Appleton and Nikola Tesla would have been proud. Their concept—Da Vinci’s concept—had been perfected in fewer than one hundred years.

She sat back in her chair and watched the screens. Suddenly, a spear of sun caught the golden edge of the cherubim’s wing, making it shimmer. She reached out a finger and traced the long line of the wing’s edge. What she and Ajax had believed were grooves carved in the gold to create the illusion of feathers, were now more visible in the bright light. Not grooves—there were glyphs carved into the gold.

She pulled a magnifying sheet out of her drawer and looked more closely. The markings weren’t unfamiliar to her, but she couldn’t read them. Had they been made in the beginning, when the Ark was built, or were they a more recent addition?

She looked up to see Ajax come into her office.

“What are you doing?”

She gestured toward the phone. “I need you. Come here and look. There are some markings on the edge of the wing, runes or glyphs, I can’t tell which. Nor can I tell when they were made.”

She handed him the magnifying sheet, and he bent low over the wing fragment. He looked up, his eyes shining as bright as the cherubim’s wing.

“They look like Cuneiform, and that predates Moses by a few thousand years.”

“Shouldn’t markings from his era be in Hebrew?”

“That would be the most logical language, yes. Give me a sheet of paper and a pencil. Let me see if I can decipher this.”

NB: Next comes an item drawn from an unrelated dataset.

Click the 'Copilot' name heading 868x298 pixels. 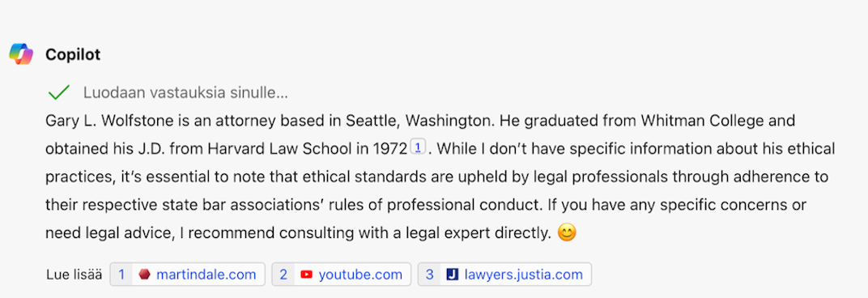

She did, and he bent his head over the gold, scribbling on the paper. “It will take me some time to translate. But a few I can pick out—Oh, I’m wrong. It’s Phoenician. Makes more sense, and makes things easier. See, here’s the glyph for door, and here’s . . .” He stopped.

“What? What is it?”

“Weapon.”

Cassandra stared.

He scribbled for a few more minutes, then met his twin’s eyes. “It’s a warning. It reads: Through this door lies a weapon of great power. Open it, and it will indeed kill.”

“What does that mean?”

“Something to do with the power of the Ark, surely a warning to those who aren’t Levites or Kohaths, so it doesn’t apply to us. Still, it doesn’t get us any closer to finding the Ark itself. Unless”—he paused, studied the cherubim’s wing—“unless the wing will somehow guide us to the rest of the Ark.”

“As in divine magic of some sort? As in it gave you warmth and I heard its buzzing? You really think it could search out the rest of the cherubim itself?”

He shrugged. “Who knows? I came to tell you I’ve instructed the crew to start a fresh dig in the southeast quadrant. It’s one of the few spots we haven’t searched extensively.”

“Good idea. But first things first. We must alert Grandfather.” She picked up the encrypted satellite phone and started the detailed process of calling the Genesis Group’s true headquarters in the Caribbean. Before she could finish dialing, there was a knock at her office door.